_Teks yang Dikaji_.
Sehingga tanggungjawab terhadap disiplin lingkungan, norma sosial dan hukum,
kesehatan, solidaritas sosial, tolong menolong, menjadi terabaikan dan kurang
diperhatikan.
Terbentuknya
permukiman liar tersebut dipengaruhi juga oleh beberapa faktor. Faktor-faktor yang mempengaruhi terbangunnya
permukiman liar seperti pertumbuhan ekonomi yang lambat, peraturan pemerintah kota yang setengah hati,
program pembangunan perumahan rakyat yang tak berjalan mulus, sosial
ekonomi, pendidikan dan keahlian, aksesibilitas, pengawasan tanah kurang ketat,
kurangnya pengetahuan dan kesadaarn hukum, dan ketersediaan lahan.
Keberadaan
permukiman liar memberi dampak negatif terhadap tata ruang kota, secara umum
dampak yang diakibatkan adalah degradasi lingkungan hidup dan degradasi
kehidupan sosial. Degradasi lingkungan hidup ini merupakan penurunan kualitas lingkungan
itu sendiri. Masalah-masalah yang
timbul dapat dilihat dari ruang terbuka hijau yang semakin berkurang, drainase
semakin buruk, sirkulasi terganggu, menurunnya tingkat kesehatan masyarakat.
1.
Ruang Terbuka Hijau Berkurang
Berkurannya
Ruang Terbuka Hijau (RTH) dapat mengganggu fungsi RTH secara ekologis,
dimana secara ekologis RTH dapat meningkatkan kualitas air tanah, mencegah
banjir, mengurangi polusi udara, dan menurunkan temperatur kota.
2.

_Data yang Diberikan_.

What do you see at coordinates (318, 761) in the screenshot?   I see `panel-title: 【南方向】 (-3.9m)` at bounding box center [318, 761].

* * *

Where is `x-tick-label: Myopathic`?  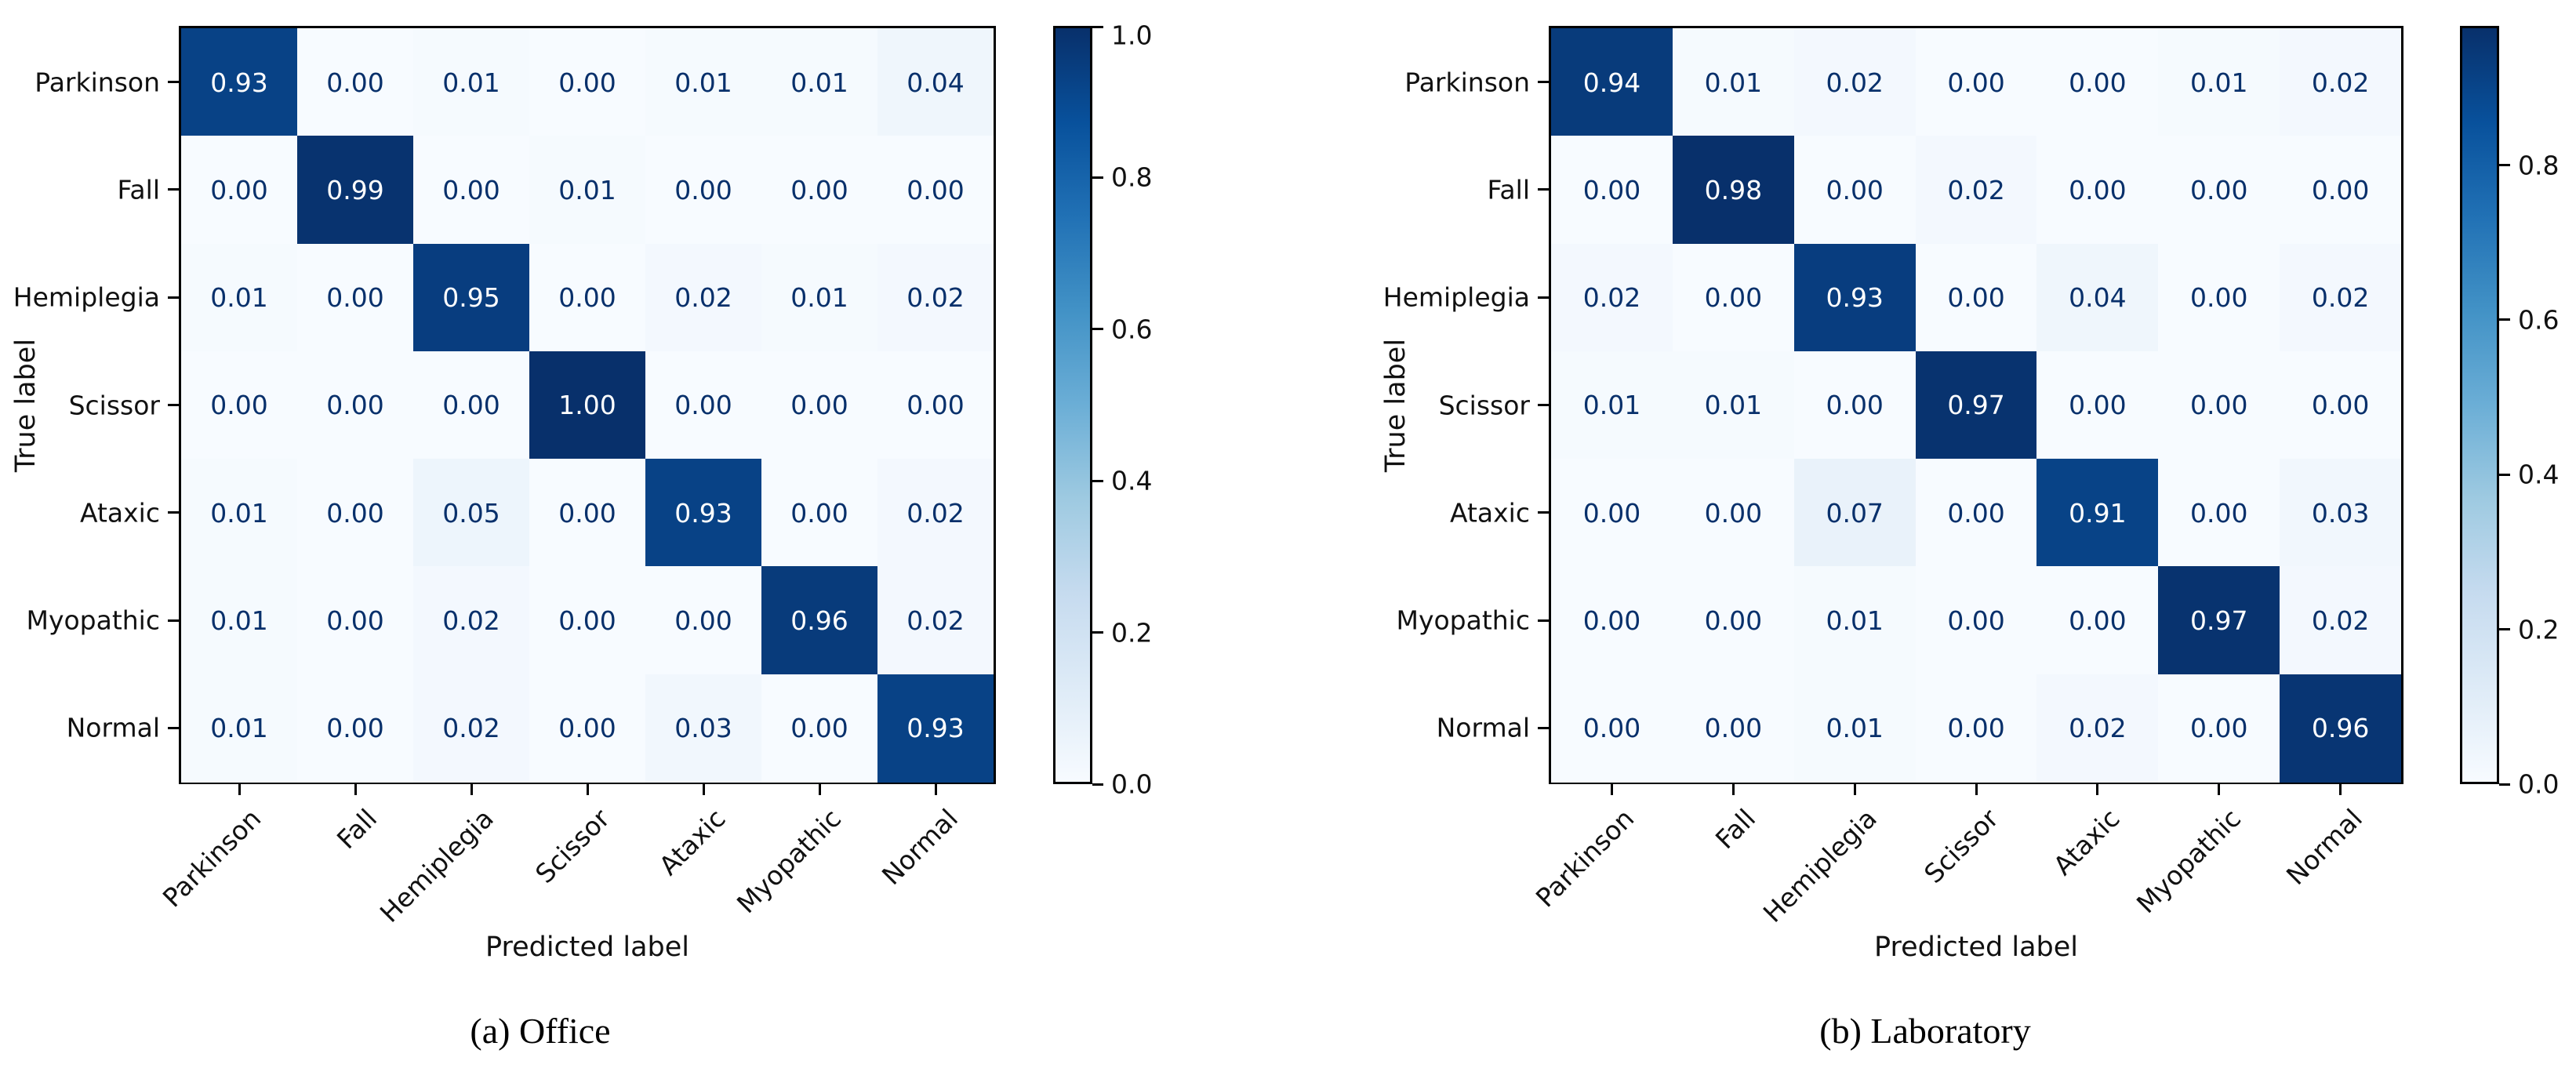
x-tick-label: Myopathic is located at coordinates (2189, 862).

_Kegiatan_.
1/ Jawablah pertanyaan berikut berdasarkan teks tentang permukiman liar.
(a) Peraturan pemerintah kota yang seperti apa yang ikut memengaruhi terbangunnya permukiman liar?
(b) Apa dua dampak yang secara umum diakibatkan oleh keberadaan permukiman liar?
(c) Apa saja yang bisa dilakukan RTH secara ekologis?
2/ Sambung teks tentang permukiman liar mulai dari bagian yang bernomor 2.
Data tersebut tidak ada hubungannya dengan teks.

_Jawaban Setiap Tugas_.
1/
(a) Peraturan pemerintah kota yang setengah hati.
(b) Degradasi lingkungan hidup dan degradasi kehidupan sosial.
(c) Meningkatkan kualitas air tanah, mencegah banjir, mengurangi polusi udara, dan menurunkan temperatur kota.

2/
Drainase Semakin Buruk
Permukiman
yang tidak dirancang dengan baik akan mengganggu sistem drainase di daerah
permukiman itu sendiri, dimana drainase ini berfungsi sebagai saluran
penyerapan air ke dalam tanah, yang pada akhirnya akan mengakibatkan banjir di
daerah tersebut.
3.
Sirkulasi Terganggu
Sirkulasi
transportasi di suatu daerah akan terganggu jika permukiman liar berada pada
jalur- jalur transportasi, seperti jalur kereta api dan pinggir jalan tol.
4.
Tingkat Kesehatan Masyarakat Menurun
Areal yang
difungsikan sebagai permukiman liar tersebut, bukanlah lahan pribadi yang
dimiliki oleh pemukim. Secara tidak langsung, rasa bertanggung jawab dari
pemukim tersebut sangat kurang, maka dari itu kualitas lingkungan di daerah
tersebut sangat rendah. Kualitas lingkungan yang rendah ini dapat mempengaruhi
tingkat kesehatan masyarakat semakin menurun.
Degradasi
kehidupan sosial merupakan suatu penurunan kualitas kehidupan sosial yang
dialami oleh penduduk atau masyarakat sebagai penghuni permukiman liar, yang
termasuk didalam degradasi kehidupan sosial adalah meningkatnya kriminalitas,
dan bertambahnya pengemis di lingkungan tersebut.
1.
Kriminalitas Meningkat
Individu
yang tinggal di permukiman liar tersebut, sebagia besar berasal dari desa dan
cenderung individu yang datang tidak mempunyai kemampuan atau kemampuannya
kurang. Hal ini dapat mempengaruhi individu tersebut dalam mendapatkan
pekerjaan. Dengan kondisi lingkungan yang tidak baik, akan mempengaruhi pola
pikir individu tersebut menjadi keras, jika individu tersebut tidak berhasil
dalam mendapatkan pekerjaan, secara tidak langsung mereka terpancing untuk
melakukan tindakan kriminal.
2.
Bertambahnya Pengemis
Skill dan
pendidikan yang rendah, tidak mampu bersaing akan mendorong penghuni dari
permukiman liar yang ada di perkotaan untuk melakukan aktivitas mengemis.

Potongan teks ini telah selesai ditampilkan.